(Data for this exercise Opens)

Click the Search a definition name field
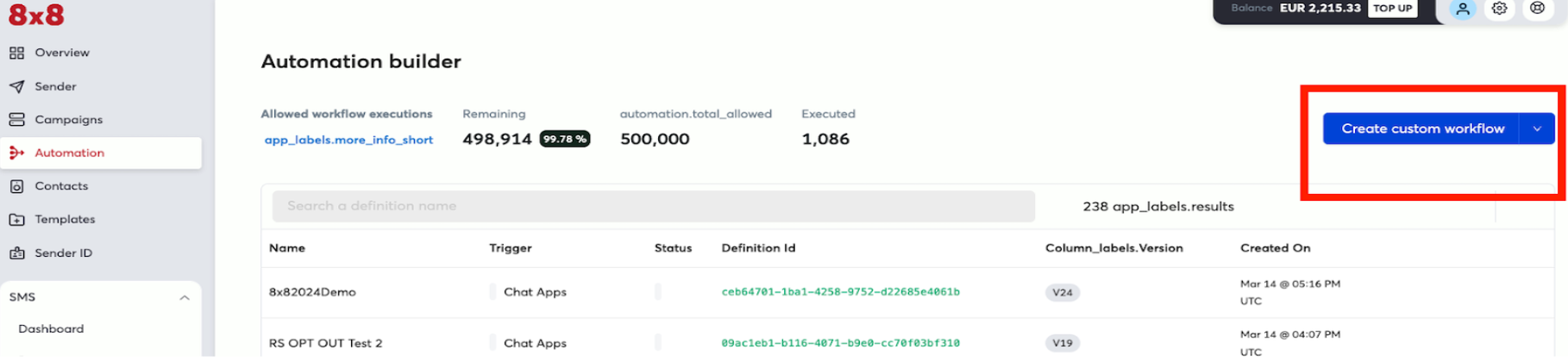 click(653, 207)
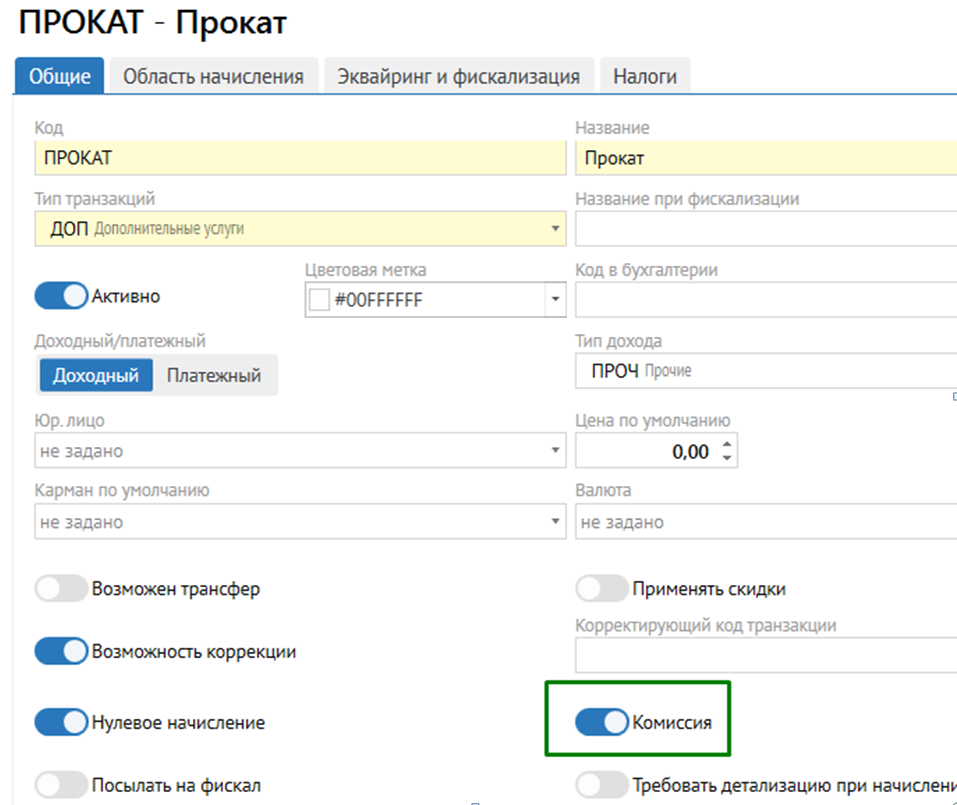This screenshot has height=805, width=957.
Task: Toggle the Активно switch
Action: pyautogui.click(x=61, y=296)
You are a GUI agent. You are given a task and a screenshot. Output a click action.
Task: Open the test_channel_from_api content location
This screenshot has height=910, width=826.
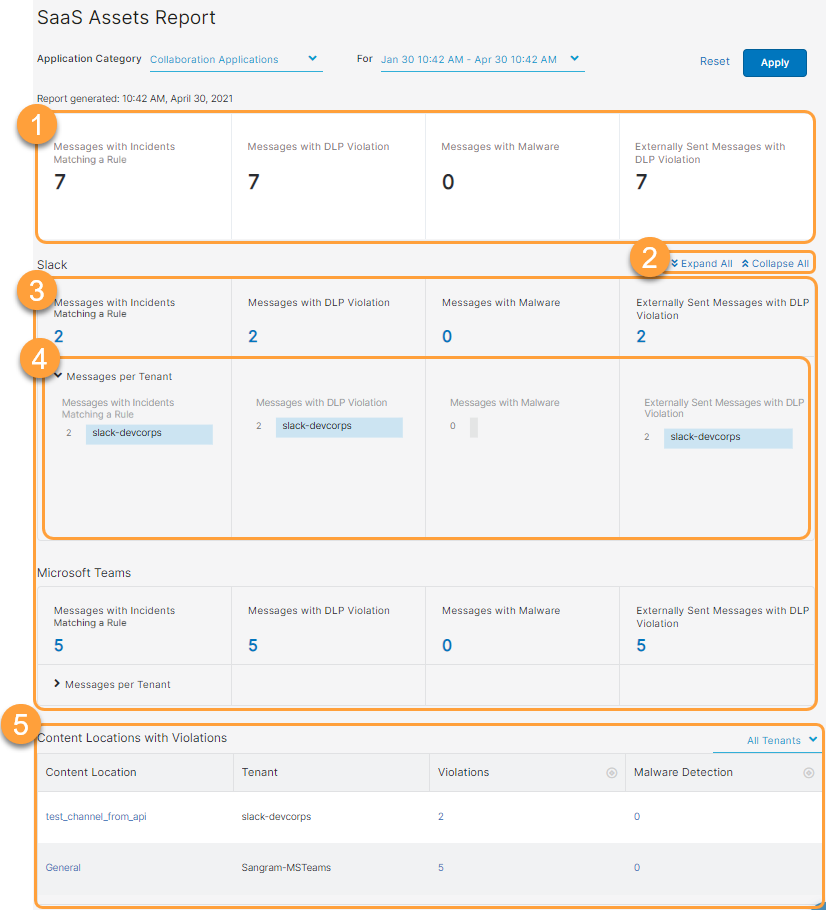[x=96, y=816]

(Data for this exercise Closes)
(Data for this exercise Opens)

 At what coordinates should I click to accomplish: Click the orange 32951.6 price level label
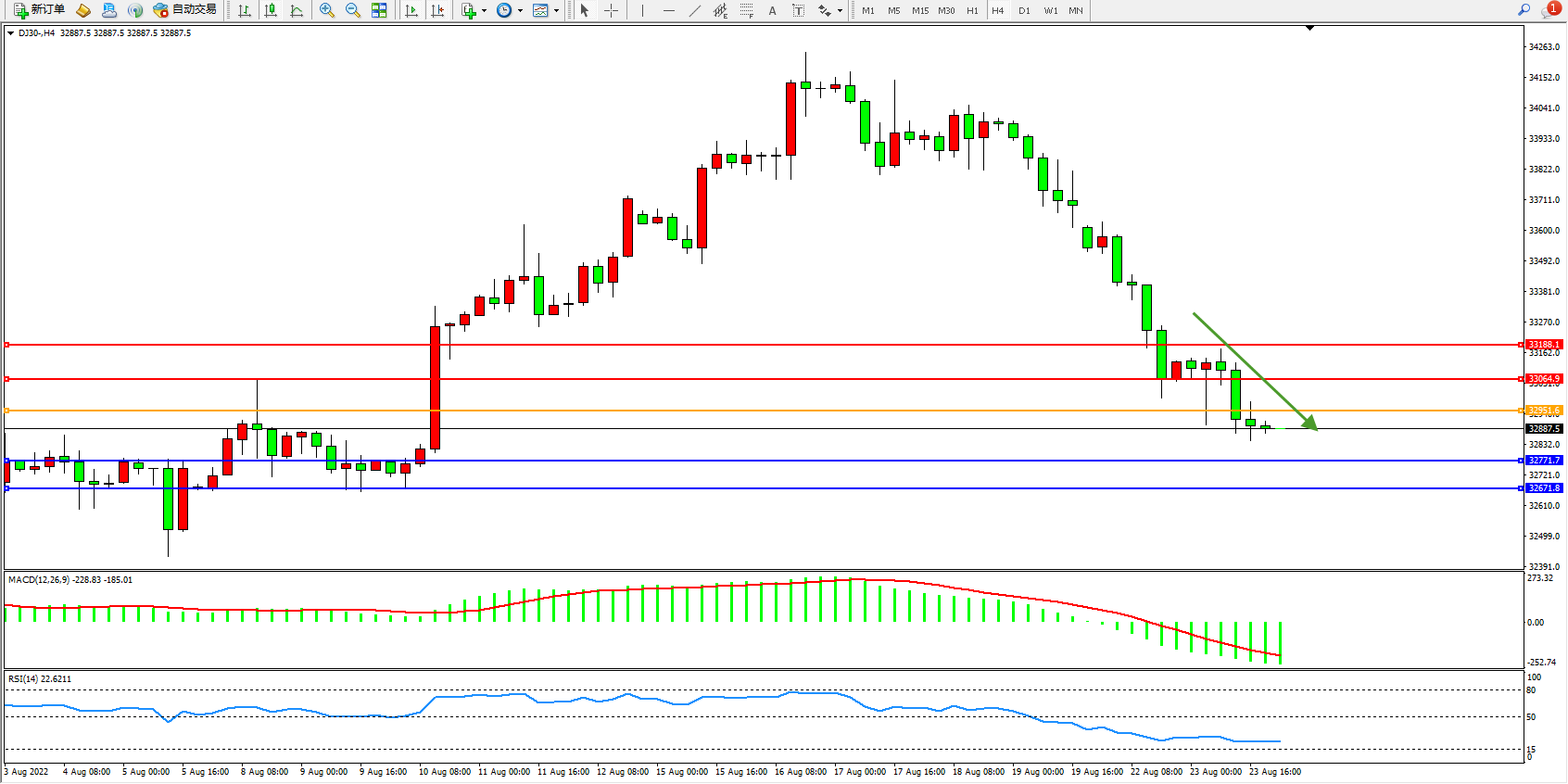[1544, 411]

(Data for this exercise Closes)

◆ Work instruction ◆
In the listing above, find the line with "Click the Search a definition name field" and output every line through the one with "Task: Open the", exactly, without the pictures.

◆ Problem solution ◆
Click the Search a definition name field
 click(653, 207)
This screenshot has height=805, width=957.
Task: Toggle the Активно switch
Action: pyautogui.click(x=61, y=296)
You are a GUI agent. You are given a task and a screenshot. Output a click action.
Task: Open the test_channel_from_api content location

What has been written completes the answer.